大家的嫌弃萧晚都明白,也已经习惯,他没有抱怨,只是在互换作文批改时会安静地看着同桌询问,能不能帮他批一篇。
虽然是匿名评改,但他也知道没有同学愿意沾上他的晦气。
但令他意外的是,每次值日都愿意和他组队的邵泽涵这一次却拒绝了。
“你自己改。”邵泽涵把作文本推回来。
萧晚嘴唇动了下,他没说什么,只是把作文本拿回来在最角落的地方写上两个小字,加油。
要扣笔盖时邵泽涵抓住他手腕说:“认真写。”
萧晚侧头,目光里有一丝困惑。
“你要给他们机会,让他们看见你有多好。”邵泽涵将萧晚握笔的手放在作文本上,“哪里有病句就圈出来,哪里典故误用你就替换成更好的,能做到吗?”
萧晚眨一下眼,这是第一次有人告诉他,是他需要给别人机会,让别人知道自己有多好。
邵泽涵握着他腕骨的掌心很温暖,像为他传递着勇气,萧晚在作文本上写下一笔一划。
课间,每一个作文本都物归原主。
陈白打开自己的作文本没忍住讶异一声,她同桌也蹭过来看:“我的天,这批改得也太认真了吧。”
动静吸引了路过的人围观:“连这么小的错别字都能发现,还有这个排比句,换了几个词语之后整个都变高级了。”
“这谁改的啊?”
大家纷纷好奇:“我怎么不知道班里还有此等大好人?”
萧晚睫毛颤了一下,他看见陈白正开心地拿着作文本给周围的人看:“你们就没遇到这么认真负责的批改员吧?”
陈白的声音他有印象,就是那天被他脖子上丑陋胎记吓到的女生。
萧晚没有说话,他的批改能给别人带来帮助就已经满足了。
但没想到,大家对这个大好人都充满了好奇,越是没人认领就越是要扒出来。
班里同学都彼此比较熟悉,翻翻这个练习册看看那个草稿纸,笔迹对比一圈下来,没一个像的,最后只剩下邵泽涵和萧晚的本子没人敢来动。
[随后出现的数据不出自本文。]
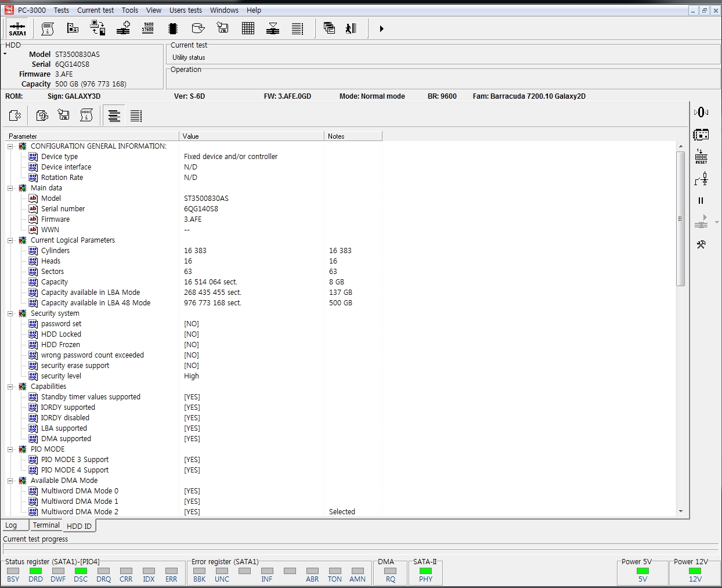Click the cascading windows icon in toolbar
The height and width of the screenshot is (588, 722).
tap(329, 28)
胡强搓了搓刚消下去肿的半边脸拍马屁说:“邵哥今天肯定是心情好,陈白你沾大光了。”
陈白脸色几变,她小声犹疑说:“我记得邵泽涵的字很大气粗犷啊……”
大家都回忆起来,有一期板报标题是邵泽涵写的,大有龙飞凤舞之势,跟眼下这隽秀整洁的字体确实毫不相干。
所以难道是?
大家都把目光落在萧晚身上,一时难以置信。
萧晚下意识攥紧了围巾的下摆,教室诡异地安静下来。
邵泽涵转着笔掀起眼皮看周围的一圈人:“很奇怪吗?数学好几道压轴题都是我同桌给我讲的。”
又是几秒沉默,陈白握着作文本一步步走过来。
萧晚叹口气,他估计陈白会扔下作文本愤愤离开,又糟蹋一个本子。
却没曾想,下一秒他听到一个怯生生但又婉转的声音。
“谢谢你,萧晚。”
萧晚缓缓抬起头,感觉自己幻听了。
陈白没再说第二遍,只是从口袋里掏出一块糖放在他桌上然后转身挤回了座位。
预备铃打响,大家都散开,萧晚看着桌上的那块糖有谢怔愣,他抓起来握在手心,却没想到半路杀出的程咬金连一块糖也不放过。
邵泽涵从他手心揪走那块糖,一手撑着下巴说:“谢谢归你,糖归我。”
萧晚抿抿嘴说:“这块糖是我的。”
邵泽涵没松手,但唇角荡着明亮的笑意:“你还会有许许多多的糖。”
从那天之后,班上有几个人路上碰到萧晚不再装作扭头。邵泽涵掐一下身边的人说:“你不会微笑吗?遇到同学不打招呼可太不礼貌了。”
下一次,萧晚又在走廊碰见了同学,他努力提起嘴角让自己笑得不那么奇怪。
迎面而来的同学像是愣了一下,然后回了他一个微笑。
萧晚像吃惊一样倏地扭头去看邵泽涵。邵泽涵插着兜一脸生人勿进的样子:“看我干嘛,人那是跟你打招呼。”
后来,萧晚试着去跟越来越多的人微笑,虽然还是会有人不理他,但只要多一个人的回应,萧晚都会开心半天,像玩推箱子一样停不下来。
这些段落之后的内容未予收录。